◆ **Problem to solve**: Leaving the pictures aside, reproduce the data in full and word for word.

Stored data
((

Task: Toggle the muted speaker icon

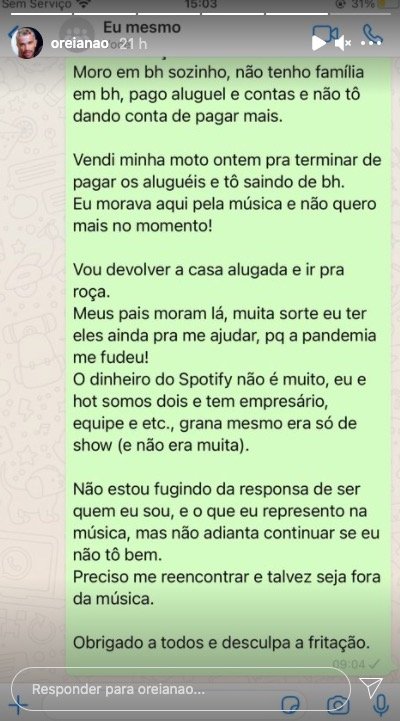Action: [343, 43]
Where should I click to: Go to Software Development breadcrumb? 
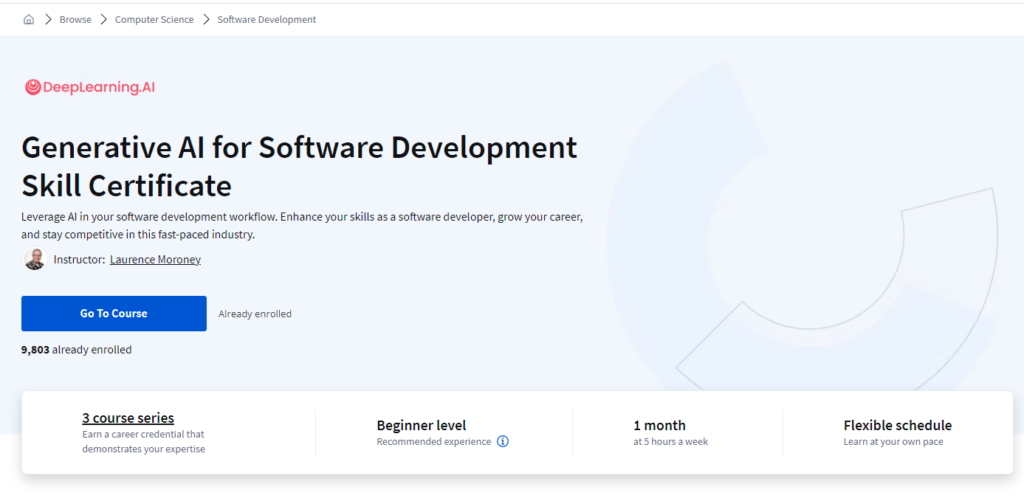pos(266,19)
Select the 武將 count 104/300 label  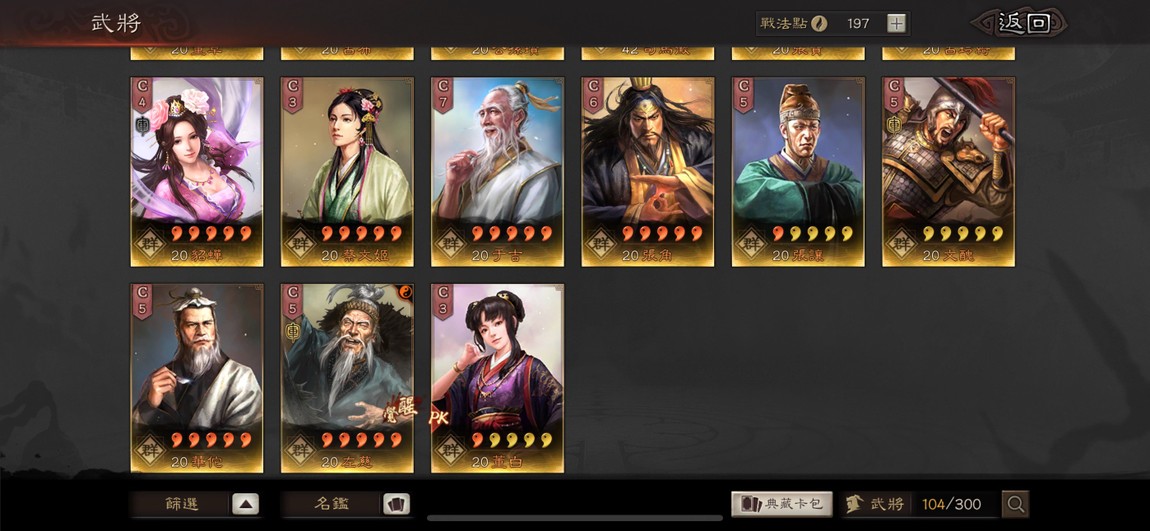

))

◆ **Result of this task**:
Task: Toggle the muted speaker icon

Action: [343, 43]
Where should I click to: Go to Software Development breadcrumb? 
pos(266,19)
Select the 武將 count 104/300 label  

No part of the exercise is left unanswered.